I am trying to build a logistic regression model on the sklearn iris dataset. However, my model isn’t converging and my results do not look right.
import pymc3 as pm
from sklearn.datasets import load_iris
iris = load_iris()
X = iris.data[:, :2]
y = ((iris.target != 0) * 1).reshape(-1, 1)
print(f"X shape is {X.shape}, y shape is {y.shape}")
link = pm.math.sigmoid
with pm.Model():
alpha = pm.Normal('alpha', mu=0, sd=10)
beta = pm.Normal('beta', mu=0, sd=10, shape=(X.shape[1], 1))
yhat = pm.Deterministic("p", link(alpha + pm.math.dot(X, beta)))
pm.Bernoulli("y", p=p, observed=y)
trace = pm.sample(1000, tune=10000, progressbar=True)
Any tips on how to best debug this? It seems as if it should be relatively straight forward but I am unsure where I am going wrong…
Hi Jordan
A few small issues that I can see. The shape of y should be 1dimensional so (150,)
likewise beta should have shape=(X.shape[1])
rather than shape=(X.shape[1], 1)
A bigger issue is the width of the priors you use with Normal(..., sd=10)
. I would recommend sd=1
. Given your inputs, X, a beta value of more than 10 doesn’t make sense, apriori we’d think a value in range abs 0-5 might make sense. So a Normal(..., sd=1)
can cover that whereas sd=10
is too wide.
.
The sampling should be much better after these changes and you can lower the number of tuning samples to a more reasonable number like 1,000, rather than 10,000
Hi Nkaimcaudle,
Thanks for the response. The numbers are closer to the MLE estimate now. However, a few of the chains are still diverging and the acceptance probability is above the target. The rhat values are close to 1.
In regards to y being (150,), any comments on why not (150, 1). I understand y as a (column) vector.

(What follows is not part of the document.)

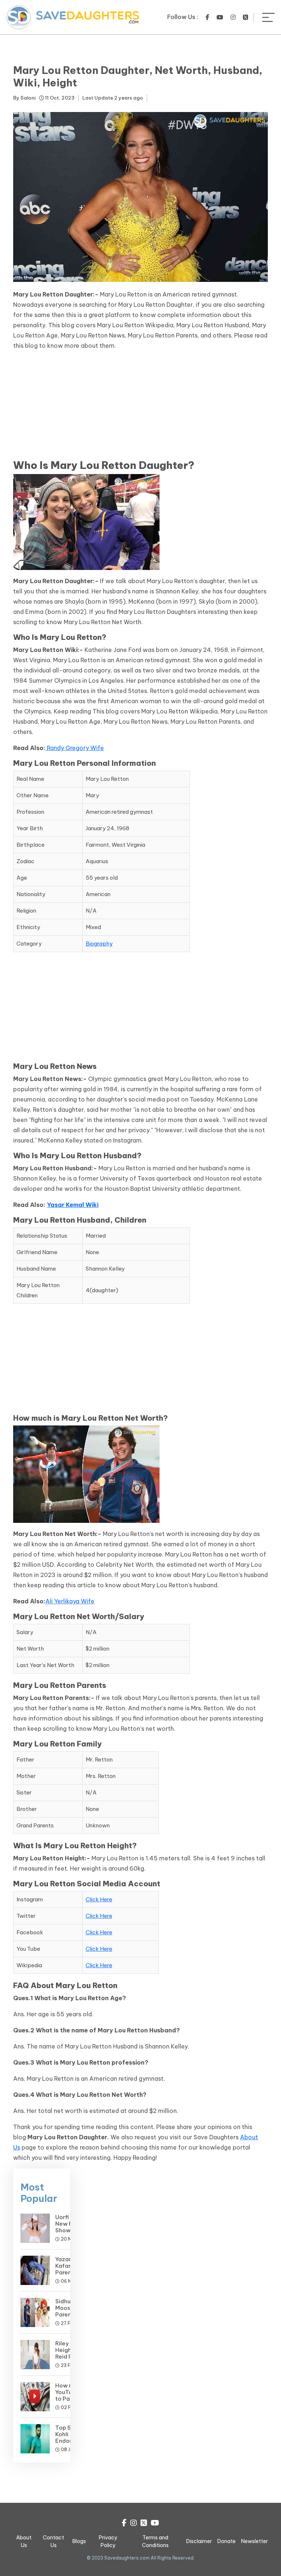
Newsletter (254, 2541)
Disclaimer (199, 2541)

Your code seems wrong. You are specifying yhat but not using it in the pm.Bernoulli likelihood. Have you tried pm.Bernoulli("y", p=yhat, observed=y)
?
Good spot. That is a typo in the question. The running code had `pm.Bernoulli(“y”, p=yhat, observed=y). I I stripped the full code back for the sake of the question.